JAKARTA–Direktur Utama Badan Penyelenggara Jaminan Sosial (BPJS) Ketenagakerjaan, Elvyn Masassya menyangkal isu tentang adanya usulan kenaikan gaji hingga Rp540 juta setelah memegang tampuk pimpinan di lembaga ini.

Elvyn malah mengakui, hingga saat ini,dirinya dan anggota direksi lainnya tidak mendapatkan kenaikan gaji dan masih menerima gaji yang sama ketika masih menjabat sebagai direksi PT Jamsostek (Persero).

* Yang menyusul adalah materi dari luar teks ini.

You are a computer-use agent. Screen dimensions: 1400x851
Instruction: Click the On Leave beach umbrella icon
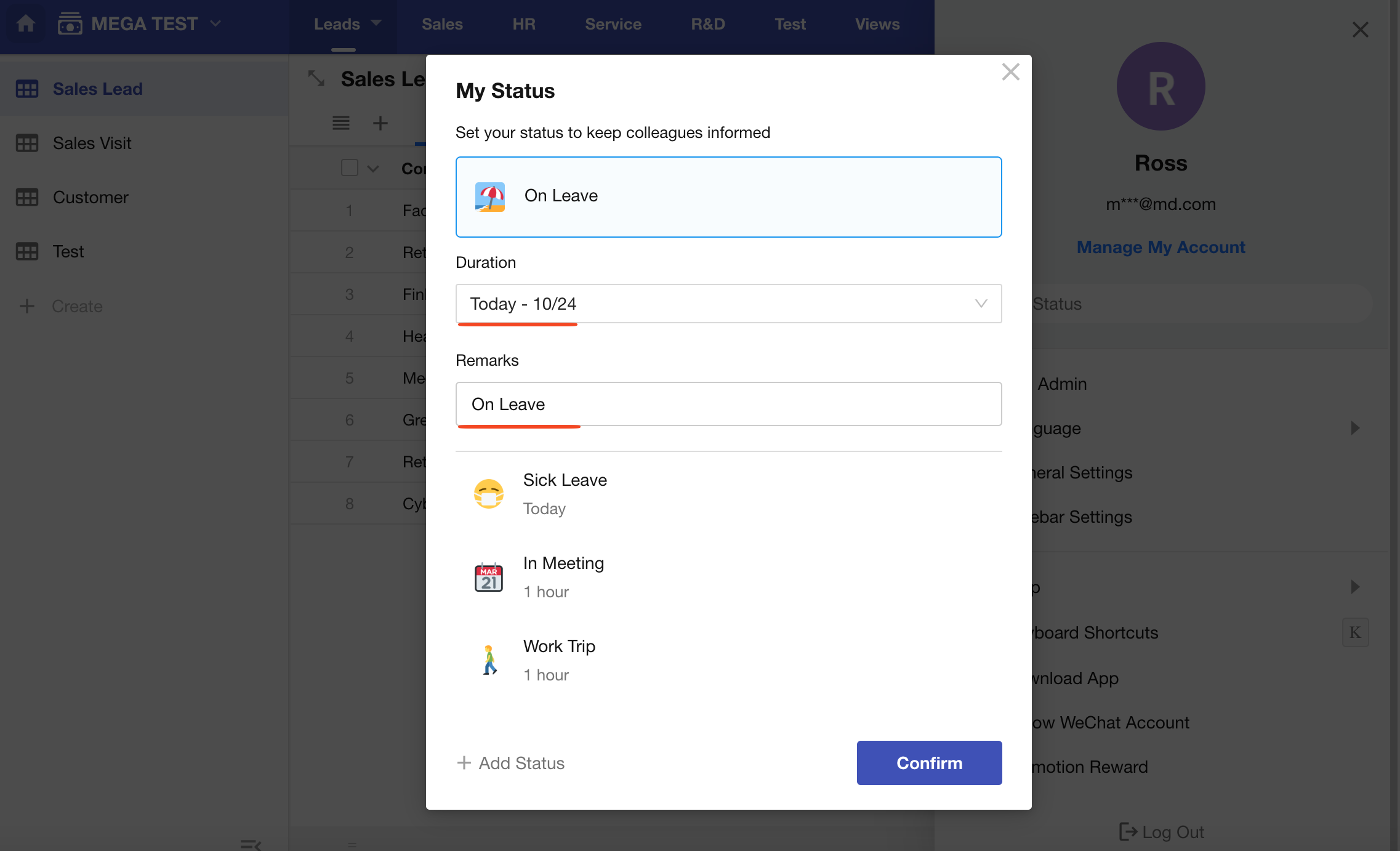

“Semua penggajian direksi sama persis dengan gaji ketika di Jamsostek. Tidak ada usulan apapun terkait gaji. Kami sekarang masih terima gaji seperti Jamsostek dulu. Loud and clear, sama persis,” tegas Elvyn, di sela pemaparan koordinasi bilateral tentang pelaksanaan BPJS Kesehatan di Jakarta, Jumat (24/1).

Hal senada diungkapkan Direktur Utama BPJS Kesehatan Fahmi Idris.Bahkan Fahmi dan direksi lainnya tidak menerima dan meminta kenaikan gaji. “Kami sama persis. Malah lebih kecil. THR tadinya kan 2 bulan gaji, ini malah 1 bulan gaji. Lebih kecil kan. Kami menjalankan lah apa yang diarahkan pemerintah.”

Seperti diberitakan sebelumnya, gaji Direktur Utama BPJS diusulkan naik menjadi Rp 530 juta. Artinya naik 4,4 kali lipat dibandingkan gaji Direktur Utama Jamsostek yang sekitar Rp 120 juta. Pemerintah sudah mengesahkan aturan mekanisme pemberian upah kepada anggota dewan pengawas dan anggota direksi BPJS Kesehatan dan Ketenagakerjaan melalui Peraturan Presiden (Perpres) Nomor 110 Tahun 2013.

Menanggapi hal ini,Elvyn kembali membantah kabar bahwa gaji Direktur Utama BPSJ mencapai Rp 530 juta. “Saya tidak tahu itu isu darimana asalnya.”